[SELECTION]
....................
So this “loving the crap out of life” that I declared not too long ago? Well it requires an enormous amount of emotional bravery, with a gigantic mountain of hope. You take a risk, put yourself out there, and hope for the best. The hardest part about being brave with your emotions is rejection.
What if your true self is too much for another? Do you recoil? Crawl back into yourself, deep down to that fortress in your soul where protection from hurt, rejection, or pain lies?
Seems like an excellent defense mechanism to combat total derailment. But then, where does that leave you? Honestly? No where worth staying. It might feel safe and sound for a while, but love doesn’t win inside a locked-up wall of safety. And you most certainly cannot love the crap out of life when you are not actually living life, if you are not going where you feel most alive.
Instead, that fortress is where your soul goes to die. Safe and protected from further scars while remaining a hollow vessel of lifelessness. Love and always and always cannot win that way.
So what happens, then, when you give vulnerability a chance, when you are a person who has emotions spilling out of her? Emotions are so incredibly tricky. Bravery and emotional courage can shoot you to the moon full of hope, with fireworks of happiness exploding all around you. Or, it can send you spiraling downward, frantically out of control, slamming onto the ground in a dangerous eruption.
You’re either bursting with confidence, or sitting confused on the floor, questioning your self-worth, wondering what you did wrong.
....................
[MATERIAL FOR THE TASK]
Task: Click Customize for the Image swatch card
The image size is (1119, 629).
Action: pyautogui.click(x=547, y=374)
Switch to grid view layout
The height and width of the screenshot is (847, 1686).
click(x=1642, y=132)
....................
[PROBLEMS TO WORK ON]
[a] Answer these questions about the essay on emotional bravery:
(i) What does it name as the hardest part about being brave with your emotions?
(ii) Inside what does it say love doesn't win?
(iii) What does it say the fortress is where your soul goes to do?
[b] Put each line of the records into a JSON list of strings, one string per line, leaving out any blank lines.
The records have nothing to do with the essay on emotional bravery.

[RESPONSES IN ORDER]
[a]
(i) Rejection.
(ii) A locked-up wall of safety.
(iii) To die.

[b]
[
  "Task: Click Customize for the Image swatch card",
  "The image size is (1119, 629).",
  "Action: pyautogui.click(x=547, y=374)",
  "Switch to grid view layout",
  "The height and width of the screenshot is (847, 1686).",
  "click(x=1642, y=132)"
]